■ Problem description
From the first record below to the last, retype each one exactly.

---+---

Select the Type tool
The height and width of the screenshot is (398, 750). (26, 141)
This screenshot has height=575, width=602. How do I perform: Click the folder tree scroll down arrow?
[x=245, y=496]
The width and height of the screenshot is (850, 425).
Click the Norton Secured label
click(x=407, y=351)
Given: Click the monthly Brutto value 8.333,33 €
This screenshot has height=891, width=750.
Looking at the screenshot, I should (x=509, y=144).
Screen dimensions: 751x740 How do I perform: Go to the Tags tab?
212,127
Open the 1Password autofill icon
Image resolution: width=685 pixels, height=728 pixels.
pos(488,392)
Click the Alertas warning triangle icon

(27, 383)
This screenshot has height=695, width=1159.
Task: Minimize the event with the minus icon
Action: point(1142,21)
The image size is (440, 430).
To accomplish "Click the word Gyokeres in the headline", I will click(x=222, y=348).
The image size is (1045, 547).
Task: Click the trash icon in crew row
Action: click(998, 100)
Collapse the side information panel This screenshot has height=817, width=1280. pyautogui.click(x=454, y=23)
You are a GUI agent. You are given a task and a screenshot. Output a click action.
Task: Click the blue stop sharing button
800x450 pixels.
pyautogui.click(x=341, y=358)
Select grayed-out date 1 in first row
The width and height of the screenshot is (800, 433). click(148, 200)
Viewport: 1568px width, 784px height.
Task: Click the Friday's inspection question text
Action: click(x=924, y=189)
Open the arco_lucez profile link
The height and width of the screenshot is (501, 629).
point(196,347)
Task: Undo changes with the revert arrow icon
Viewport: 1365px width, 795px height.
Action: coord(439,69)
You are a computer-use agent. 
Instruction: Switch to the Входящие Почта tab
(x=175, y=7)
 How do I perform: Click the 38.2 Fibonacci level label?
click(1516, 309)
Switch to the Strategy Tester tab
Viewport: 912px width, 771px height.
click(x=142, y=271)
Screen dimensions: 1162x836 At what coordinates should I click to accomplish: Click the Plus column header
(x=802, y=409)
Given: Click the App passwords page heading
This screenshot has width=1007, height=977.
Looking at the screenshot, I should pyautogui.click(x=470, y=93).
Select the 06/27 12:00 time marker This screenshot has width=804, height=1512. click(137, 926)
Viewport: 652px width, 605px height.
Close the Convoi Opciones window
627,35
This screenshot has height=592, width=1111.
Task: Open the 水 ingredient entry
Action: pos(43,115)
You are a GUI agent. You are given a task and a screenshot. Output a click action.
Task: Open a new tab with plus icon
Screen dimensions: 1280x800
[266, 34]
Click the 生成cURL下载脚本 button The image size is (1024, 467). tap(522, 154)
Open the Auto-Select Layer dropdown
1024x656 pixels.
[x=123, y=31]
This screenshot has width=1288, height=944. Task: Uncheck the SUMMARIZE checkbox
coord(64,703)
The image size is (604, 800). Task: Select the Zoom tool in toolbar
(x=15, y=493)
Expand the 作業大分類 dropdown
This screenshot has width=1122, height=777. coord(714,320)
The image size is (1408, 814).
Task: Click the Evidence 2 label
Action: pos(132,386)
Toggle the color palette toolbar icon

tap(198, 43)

---+---

■ Task result
Select the Type tool
The height and width of the screenshot is (398, 750). (26, 141)
This screenshot has height=575, width=602. How do I perform: Click the folder tree scroll down arrow?
[x=245, y=496]
The width and height of the screenshot is (850, 425).
Click the Norton Secured label
click(x=407, y=351)
Given: Click the monthly Brutto value 8.333,33 €
This screenshot has height=891, width=750.
Looking at the screenshot, I should (x=509, y=144).
Screen dimensions: 751x740 How do I perform: Go to the Tags tab?
212,127
Open the 1Password autofill icon
Image resolution: width=685 pixels, height=728 pixels.
pos(488,392)
Click the Alertas warning triangle icon

(27, 383)
This screenshot has height=695, width=1159.
Task: Minimize the event with the minus icon
Action: point(1142,21)
The image size is (440, 430).
To accomplish "Click the word Gyokeres in the headline", I will click(x=222, y=348).
The image size is (1045, 547).
Task: Click the trash icon in crew row
Action: click(998, 100)
Collapse the side information panel This screenshot has height=817, width=1280. pyautogui.click(x=454, y=23)
You are a GUI agent. You are given a task and a screenshot. Output a click action.
Task: Click the blue stop sharing button
800x450 pixels.
pyautogui.click(x=341, y=358)
Select grayed-out date 1 in first row
The width and height of the screenshot is (800, 433). click(148, 200)
Viewport: 1568px width, 784px height.
Task: Click the Friday's inspection question text
Action: click(x=924, y=189)
Open the arco_lucez profile link
The height and width of the screenshot is (501, 629).
point(196,347)
Task: Undo changes with the revert arrow icon
Viewport: 1365px width, 795px height.
Action: coord(439,69)
You are a computer-use agent. 
Instruction: Switch to the Входящие Почта tab
(x=175, y=7)
 How do I perform: Click the 38.2 Fibonacci level label?
click(1516, 309)
Switch to the Strategy Tester tab
Viewport: 912px width, 771px height.
click(x=142, y=271)
Screen dimensions: 1162x836 At what coordinates should I click to accomplish: Click the Plus column header
(x=802, y=409)
Given: Click the App passwords page heading
This screenshot has width=1007, height=977.
Looking at the screenshot, I should pyautogui.click(x=470, y=93).
Select the 06/27 12:00 time marker This screenshot has width=804, height=1512. click(137, 926)
Viewport: 652px width, 605px height.
Close the Convoi Opciones window
627,35
This screenshot has height=592, width=1111.
Task: Open the 水 ingredient entry
Action: pos(43,115)
You are a GUI agent. You are given a task and a screenshot. Output a click action.
Task: Open a new tab with plus icon
Screen dimensions: 1280x800
[266, 34]
Click the 生成cURL下载脚本 button The image size is (1024, 467). tap(522, 154)
Open the Auto-Select Layer dropdown
1024x656 pixels.
[x=123, y=31]
This screenshot has width=1288, height=944. Task: Uncheck the SUMMARIZE checkbox
coord(64,703)
The image size is (604, 800). Task: Select the Zoom tool in toolbar
(x=15, y=493)
Expand the 作業大分類 dropdown
This screenshot has width=1122, height=777. coord(714,320)
The image size is (1408, 814).
Task: Click the Evidence 2 label
Action: pos(132,386)
Toggle the color palette toolbar icon

tap(198, 43)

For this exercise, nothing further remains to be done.